While much of Europe is celebrating V-E day today, Russia's Victory Day is May 9th. This year is the 60th anniversary, and large celebrations are planned all across the country.
The local stolovaya, or cafeteria, of the Polytechnic Institute (across the street from the Linguistic University where I study). It has cheap food, but be wary - my roommate spent three days in bed after a run-in there with some sour salad.
Naberezhnaya, the street with runs along the bluff overlooking the Volga. All trees have the bottoms of their trunks covered in white. Supposedly, it's supposed to help them stay healthy and avoid bugs.
The most direct way from the street to the Volga is down some rickety wooden stairs. Thanks to a lack of snow, the descent was not quite so perilous as the last time I went this way.
A small stretch of land jutting into the Volga is home to a restaurant/club. It is now sunrise at about 6am.
Go out any given morning and you will find literally hundreds of bear bottles lining the streets. Even though a law was passed officially banning the drinking of alcohol on the street, many people can be seen drinking with their friends at the end of the workday. Since there is a person who has a job to clean the streets, most folks don't worry about throwing thier bottles away and just leave them on the ground once they're empty.
Looking across the river to the industrial town of Bor, known throughout the region for its glass factory.
Sunrise on the Volga.
Looking back towards the city. Naberezhnaya Street, which gives beautiful views of the Volga, runs along the top of the embankment seen here.
As the sun starts to come out, I pass by the Checklovski Stairway once again. I've learned that the stairway was actually built by German POWs who were shipped to Nizhny Novgorod in 1945.
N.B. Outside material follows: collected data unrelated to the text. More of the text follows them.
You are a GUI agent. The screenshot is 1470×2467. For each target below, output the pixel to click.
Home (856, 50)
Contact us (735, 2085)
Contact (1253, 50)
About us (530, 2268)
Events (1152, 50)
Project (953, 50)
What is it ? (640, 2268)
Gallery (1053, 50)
Looking up towards the stairway and Kremlin
Early-morning fishing on the Volga.
Here's a part of the Kremlin I haven't been to before (mainly because earlier it was buried in snow). These are the remains of Zachatievskaya Gate, named after the nearby monastery and destroyed by landslides in the 1600s. Further back is the Belaya (white) Tower.
A view from inside the Kremlin looking up towards the Clock Tower. Our Kremlin is free and open to the public at all hours, unlike the one in Moscow.
The Russian flag and Red (Soviet) Army flag have been put up side-by-side all over the city in preparation for Victory Day.
More fishing on the Volga. I really hope they're doing catch and release, as I'm not sure fish from there would be the healthiest in the world. The river looks much better than it smells.
If you are a teenage Russian, and you are cool, then at some point you will spay-paint the word RAP on a wall. If you're a really bad mo-fo, you just might even write HIP-HOP.
The river docks along the Volga, where you can catch a boat all the way down to Astrakhan, where the Volga empties into the Caspian Sea.